8. An optical connector according to any one of claims 5 to 7, characterized in that the second means comprise Justierbohrungen (124).

9. Optical connector according to one of claims 5 to 7, characterized in that the second means comprise V-grooves (1 28).

10. An optical connector according to claim 2, characterized in that the end faces of the holding block (1 1 3) protruding fiber sections (1 20) are laser-processed.

1 1. An optical connector according to one of claims 1 to 10, characterized in that the insert (1 12, 1 12 ') in a housing (1 1 1) is installed.

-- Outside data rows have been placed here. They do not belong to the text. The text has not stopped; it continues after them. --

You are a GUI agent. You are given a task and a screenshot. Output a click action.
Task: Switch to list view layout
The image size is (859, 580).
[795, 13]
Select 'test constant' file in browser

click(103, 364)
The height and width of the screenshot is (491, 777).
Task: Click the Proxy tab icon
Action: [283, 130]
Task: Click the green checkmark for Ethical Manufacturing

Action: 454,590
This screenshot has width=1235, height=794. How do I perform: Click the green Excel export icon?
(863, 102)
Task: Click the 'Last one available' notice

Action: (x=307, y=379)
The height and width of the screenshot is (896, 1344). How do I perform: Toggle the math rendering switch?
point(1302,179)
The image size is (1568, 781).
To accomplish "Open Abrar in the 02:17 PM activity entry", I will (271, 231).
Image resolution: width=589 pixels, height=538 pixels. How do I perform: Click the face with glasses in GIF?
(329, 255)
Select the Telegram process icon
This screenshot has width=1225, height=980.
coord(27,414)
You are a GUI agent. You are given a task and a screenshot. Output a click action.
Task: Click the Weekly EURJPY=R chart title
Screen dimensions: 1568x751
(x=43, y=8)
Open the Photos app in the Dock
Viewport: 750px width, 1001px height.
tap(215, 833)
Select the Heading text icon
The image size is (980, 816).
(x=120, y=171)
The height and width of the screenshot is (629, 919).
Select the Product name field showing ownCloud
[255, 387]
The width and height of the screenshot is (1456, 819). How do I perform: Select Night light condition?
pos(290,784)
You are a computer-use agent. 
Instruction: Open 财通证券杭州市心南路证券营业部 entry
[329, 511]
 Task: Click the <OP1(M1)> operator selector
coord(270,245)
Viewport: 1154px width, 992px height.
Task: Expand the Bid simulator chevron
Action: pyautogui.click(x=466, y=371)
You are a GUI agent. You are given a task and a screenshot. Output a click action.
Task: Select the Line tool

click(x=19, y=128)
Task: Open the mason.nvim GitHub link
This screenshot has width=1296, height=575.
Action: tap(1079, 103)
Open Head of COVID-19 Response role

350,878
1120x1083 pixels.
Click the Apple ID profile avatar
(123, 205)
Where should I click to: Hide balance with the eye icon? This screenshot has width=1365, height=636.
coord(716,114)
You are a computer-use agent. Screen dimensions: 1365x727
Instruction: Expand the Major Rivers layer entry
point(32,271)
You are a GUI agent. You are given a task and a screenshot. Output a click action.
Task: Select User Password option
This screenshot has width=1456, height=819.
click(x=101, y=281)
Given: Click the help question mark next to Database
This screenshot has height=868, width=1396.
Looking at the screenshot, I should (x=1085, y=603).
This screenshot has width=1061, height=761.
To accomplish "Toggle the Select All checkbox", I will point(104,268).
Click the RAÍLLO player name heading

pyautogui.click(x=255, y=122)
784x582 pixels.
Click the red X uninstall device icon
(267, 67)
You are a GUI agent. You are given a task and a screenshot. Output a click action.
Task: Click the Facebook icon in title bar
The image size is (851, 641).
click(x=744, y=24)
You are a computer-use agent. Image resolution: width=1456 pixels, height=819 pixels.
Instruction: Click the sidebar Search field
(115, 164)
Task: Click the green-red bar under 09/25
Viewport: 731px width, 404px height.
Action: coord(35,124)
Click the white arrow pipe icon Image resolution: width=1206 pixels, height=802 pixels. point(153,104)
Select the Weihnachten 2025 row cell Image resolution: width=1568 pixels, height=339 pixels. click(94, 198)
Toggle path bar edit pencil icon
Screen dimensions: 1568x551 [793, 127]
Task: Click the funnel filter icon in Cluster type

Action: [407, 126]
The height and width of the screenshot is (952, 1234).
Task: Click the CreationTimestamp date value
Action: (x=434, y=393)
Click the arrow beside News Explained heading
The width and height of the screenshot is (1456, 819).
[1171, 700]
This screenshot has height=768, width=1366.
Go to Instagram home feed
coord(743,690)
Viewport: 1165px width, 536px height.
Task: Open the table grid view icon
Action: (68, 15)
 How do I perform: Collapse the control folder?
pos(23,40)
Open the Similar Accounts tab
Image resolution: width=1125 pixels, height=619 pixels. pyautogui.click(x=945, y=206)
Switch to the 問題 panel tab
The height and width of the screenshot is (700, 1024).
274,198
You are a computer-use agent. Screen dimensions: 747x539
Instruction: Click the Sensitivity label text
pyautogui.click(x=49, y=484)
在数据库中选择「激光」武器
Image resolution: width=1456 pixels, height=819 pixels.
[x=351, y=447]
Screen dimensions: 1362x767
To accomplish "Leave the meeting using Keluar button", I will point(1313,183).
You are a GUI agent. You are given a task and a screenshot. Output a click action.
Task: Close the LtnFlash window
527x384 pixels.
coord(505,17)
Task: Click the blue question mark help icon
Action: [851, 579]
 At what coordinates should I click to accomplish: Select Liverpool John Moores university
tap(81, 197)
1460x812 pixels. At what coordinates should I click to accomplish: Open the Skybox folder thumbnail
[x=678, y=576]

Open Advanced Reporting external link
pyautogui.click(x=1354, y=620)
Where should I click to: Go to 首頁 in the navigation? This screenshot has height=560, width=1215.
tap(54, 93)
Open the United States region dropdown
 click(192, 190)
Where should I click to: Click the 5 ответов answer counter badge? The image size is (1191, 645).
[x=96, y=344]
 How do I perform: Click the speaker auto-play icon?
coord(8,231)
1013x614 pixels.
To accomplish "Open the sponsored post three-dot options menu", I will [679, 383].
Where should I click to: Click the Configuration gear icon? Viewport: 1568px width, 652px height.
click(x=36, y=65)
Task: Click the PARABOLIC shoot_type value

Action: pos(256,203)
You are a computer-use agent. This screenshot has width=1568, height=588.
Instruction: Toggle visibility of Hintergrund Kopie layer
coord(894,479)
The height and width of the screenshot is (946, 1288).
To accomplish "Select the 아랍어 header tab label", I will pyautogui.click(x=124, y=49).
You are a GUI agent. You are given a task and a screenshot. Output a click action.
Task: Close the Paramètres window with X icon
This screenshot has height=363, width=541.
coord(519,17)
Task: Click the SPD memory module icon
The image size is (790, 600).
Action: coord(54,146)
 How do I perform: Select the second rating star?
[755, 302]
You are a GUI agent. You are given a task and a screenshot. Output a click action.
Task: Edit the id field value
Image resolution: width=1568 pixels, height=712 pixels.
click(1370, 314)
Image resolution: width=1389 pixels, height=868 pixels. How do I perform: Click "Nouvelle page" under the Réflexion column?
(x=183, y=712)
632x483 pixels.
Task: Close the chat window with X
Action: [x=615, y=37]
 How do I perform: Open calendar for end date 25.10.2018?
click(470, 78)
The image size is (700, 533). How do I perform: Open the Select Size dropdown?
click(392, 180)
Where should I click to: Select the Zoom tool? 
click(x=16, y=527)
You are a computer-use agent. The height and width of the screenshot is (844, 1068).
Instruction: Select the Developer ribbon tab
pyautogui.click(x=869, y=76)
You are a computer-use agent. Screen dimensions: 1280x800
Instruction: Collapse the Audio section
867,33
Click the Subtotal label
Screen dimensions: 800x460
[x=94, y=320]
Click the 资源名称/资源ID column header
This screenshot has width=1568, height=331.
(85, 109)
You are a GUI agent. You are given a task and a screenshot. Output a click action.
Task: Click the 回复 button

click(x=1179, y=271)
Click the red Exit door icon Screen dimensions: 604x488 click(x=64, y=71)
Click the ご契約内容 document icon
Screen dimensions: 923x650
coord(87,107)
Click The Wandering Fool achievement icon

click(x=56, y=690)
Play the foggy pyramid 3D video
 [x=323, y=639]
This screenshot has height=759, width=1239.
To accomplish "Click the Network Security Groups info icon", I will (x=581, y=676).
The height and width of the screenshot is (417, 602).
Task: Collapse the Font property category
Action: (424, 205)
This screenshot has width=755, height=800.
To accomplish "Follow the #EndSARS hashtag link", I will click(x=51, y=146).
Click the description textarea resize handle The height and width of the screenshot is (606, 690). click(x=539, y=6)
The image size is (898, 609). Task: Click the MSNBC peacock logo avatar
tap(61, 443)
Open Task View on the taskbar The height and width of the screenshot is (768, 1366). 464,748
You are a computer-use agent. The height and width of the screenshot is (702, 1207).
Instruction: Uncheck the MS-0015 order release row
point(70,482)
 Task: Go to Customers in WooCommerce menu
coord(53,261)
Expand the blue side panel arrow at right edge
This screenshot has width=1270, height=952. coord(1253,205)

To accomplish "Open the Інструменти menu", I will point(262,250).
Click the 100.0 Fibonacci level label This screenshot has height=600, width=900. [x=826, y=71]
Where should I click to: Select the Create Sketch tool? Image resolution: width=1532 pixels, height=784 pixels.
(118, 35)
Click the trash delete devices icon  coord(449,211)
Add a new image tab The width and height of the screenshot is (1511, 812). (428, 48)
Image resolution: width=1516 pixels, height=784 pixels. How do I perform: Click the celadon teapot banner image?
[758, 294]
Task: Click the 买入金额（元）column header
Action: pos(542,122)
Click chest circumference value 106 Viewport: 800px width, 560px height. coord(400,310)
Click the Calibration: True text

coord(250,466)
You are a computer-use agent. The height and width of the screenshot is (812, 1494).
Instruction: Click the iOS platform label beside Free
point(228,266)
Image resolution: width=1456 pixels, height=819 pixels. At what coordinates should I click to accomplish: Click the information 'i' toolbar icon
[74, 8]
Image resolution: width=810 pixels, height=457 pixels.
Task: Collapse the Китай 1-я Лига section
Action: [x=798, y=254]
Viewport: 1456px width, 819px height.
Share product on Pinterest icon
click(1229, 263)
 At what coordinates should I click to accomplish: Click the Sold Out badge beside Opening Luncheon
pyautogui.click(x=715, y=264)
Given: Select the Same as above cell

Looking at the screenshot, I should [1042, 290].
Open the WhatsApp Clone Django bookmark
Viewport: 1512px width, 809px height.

12. A method for producing a connector (1 10, 1 10 ') according to claim 1, characterized in that in a first step to the connectors belonging to the wire ends (1 15) the optical fibers (1 19) are exposed over a predetermined length in that in a second step the wire ends (1 15) with the exposed fibers (1 19) are introduced into the holding block (1 13) and fixed there, such that the exposed fibers (1 19) are each provided with a fiber section (120). stand out of the holding block (1 13) that in a third step, the protruding fiber sections (120) are processed with a laser cleaving process that in a fourth

Step of the holding block (1 13) with the wire ends (1 15) received therein with a provided expansion device (1 14, 125, 131) to an insert (1 12, 1 12 ') is assembled, and that the insert (1 12, 1 12 ') in a housing (1 1 1) is installed.

13. The method according to claim 12, characterized in that an expansion device (1 14, 125, 131, 139, 139 ') is used, which optical means (1 16, 129, 130, 133, 137, 137') for expanding the comprising the cores (1 15) and that the exposed fiber sections (120) in the assembly of the holding block (1 13) and the expansion device (1 14, 125, 131, 139, 139 ') with respect to the optical means ( 1 16, 129, 130, 133, 137, 137 ') are adjusted.

14. An optical connector system (100), comprising two matched optical connectors (1 10, 1 10 '), which can be releasably connected to each other, characterized in that the two connectors (1 10, 1 10') according to one of claims 1 to 1 1 are formed.

15. An optical connector system according to claim 14, characterized in that the inserts (1 1 2, 1 1 2 ¹ ) of the two connectors (1 10, HO ¹ ) are formed similar.

16. An optical connector system according to claim 14 or 1 5, characterized in that the inserts (1 12, 1 1 2 ') of the two plug connectors (1 10,

1 10 ') are aligned with each other with respect to the optical axes (136) and have a distance (a) from each other.

1 7. Optical connector system according to one of claims 14 to 16, characterized in that the connectors (1 10, 1 10 ') by means of a screw or a bayonet or a snap spring snap lock can be locked together.

18. An optical connector system according to any one of claims 17 or 18, characterized in that the connectors (1 10, 1 10 ') are sealingly locked together.